The Emerald of the Sea
. A beautiful vessel, with a name that has a
poetic, almost Chinese grace.”

“The
yacht is named after her,” Arachne said.

“Just
so. She is also beautiful. And powerful.”

“I
am going to ask her to marry me.”

Which,
Arachne reflected, was the truth. He could almost see the light bulb go on
above Li’s head.

“I
see,” Li said, realizing that Arachne would stop at nothing to make sure his
dream came true. Not a bad attribute in a partner. “That could be most
advantageous. You have our best wishes, of course, for a long and happy union.”
Which, he didn’t add, would be a first for the randy Greek.

***

After
Arachne left, Henry Li walked down the hallway to a secure communications room,
stopping only to get a cup of coffee and a Krispy Kreme donut from the small
in-house canteen on the way.

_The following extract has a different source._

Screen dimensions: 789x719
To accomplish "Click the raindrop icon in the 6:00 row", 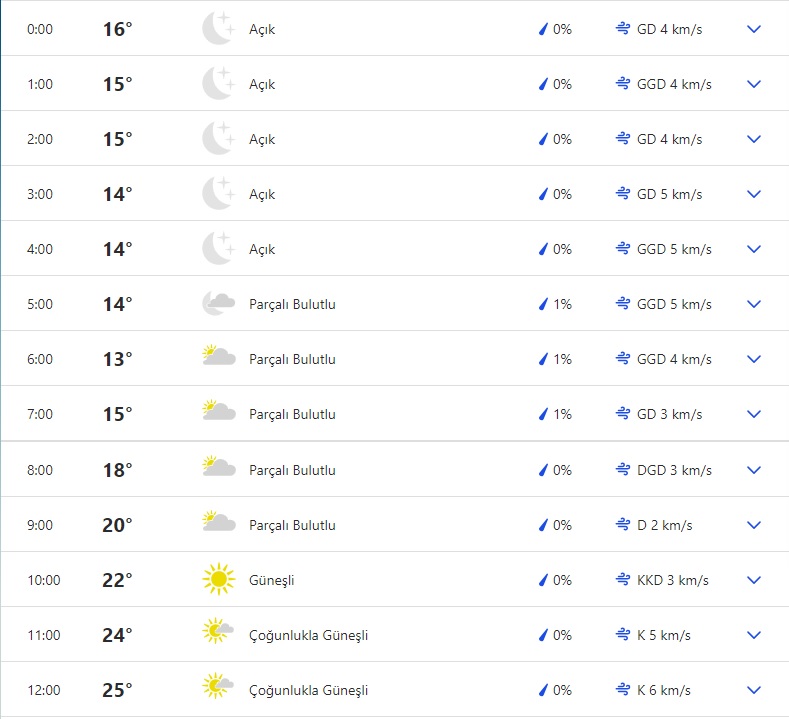I will [x=544, y=359].
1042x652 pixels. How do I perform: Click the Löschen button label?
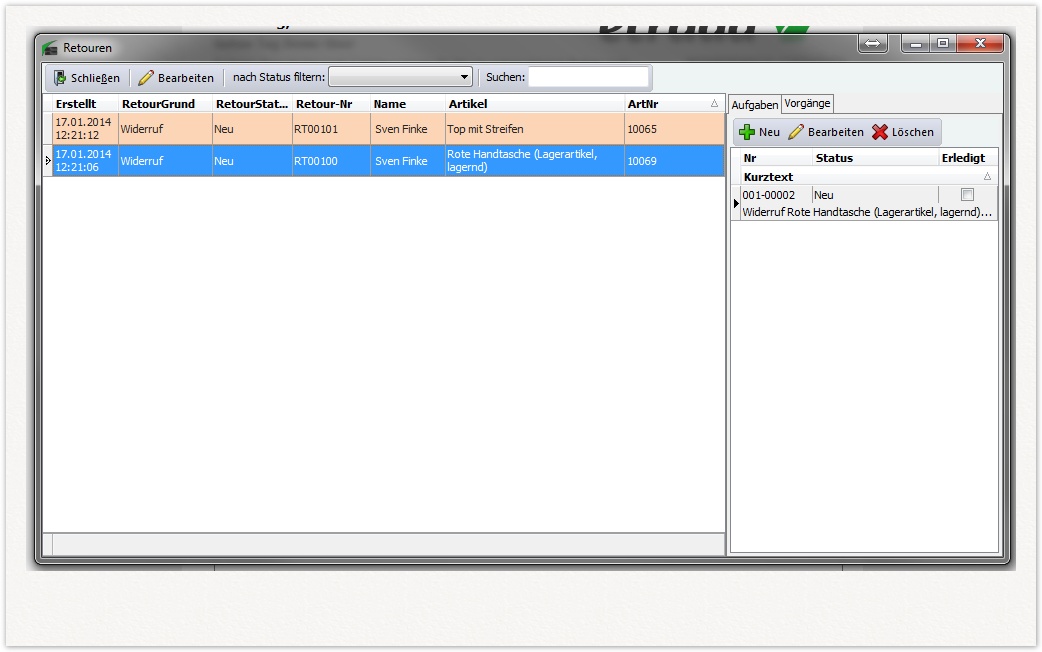pyautogui.click(x=912, y=132)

He could never fathom the U.S. fascination for
Chinese food. Since his university days he’d been devoted to American fast
food. Indeed, he had been an early advocate of McDonalds in China, pulling as
many strings as he could to help the company along. Of course, he admitted as
he bit into his donut, I’m getting a bit soft around the middle. If I didn’t
smoke two packs a day, I’d look like a sumo wrestler.

The
door to the comm room hissed behind him and he sat at a table next to one of
the technicians, who in reality was a sergeant in the Army of the Peoples
Republic. The man quickly rose to get up but Li waved him back down with a
smile. The fellow was new to the office and Li had only recently broken him of
the habit of saluting. For, in addition to his very real commercial
responsibilities, Henry Li was a colonel in the Guóãnbù, the Ministry of State
Security of the Peoples Republic of China.

The
communications room was so secure and its encryption machines so sophisticated
that the Chinese Consulate in Manhattan, as well as the Chinese delegation at
the United Nations, often used it for their really secret messages. (The
Chinese knew that many of the “routine” messages sent from the other two
locations were read by the Americans, as they were meant to be.)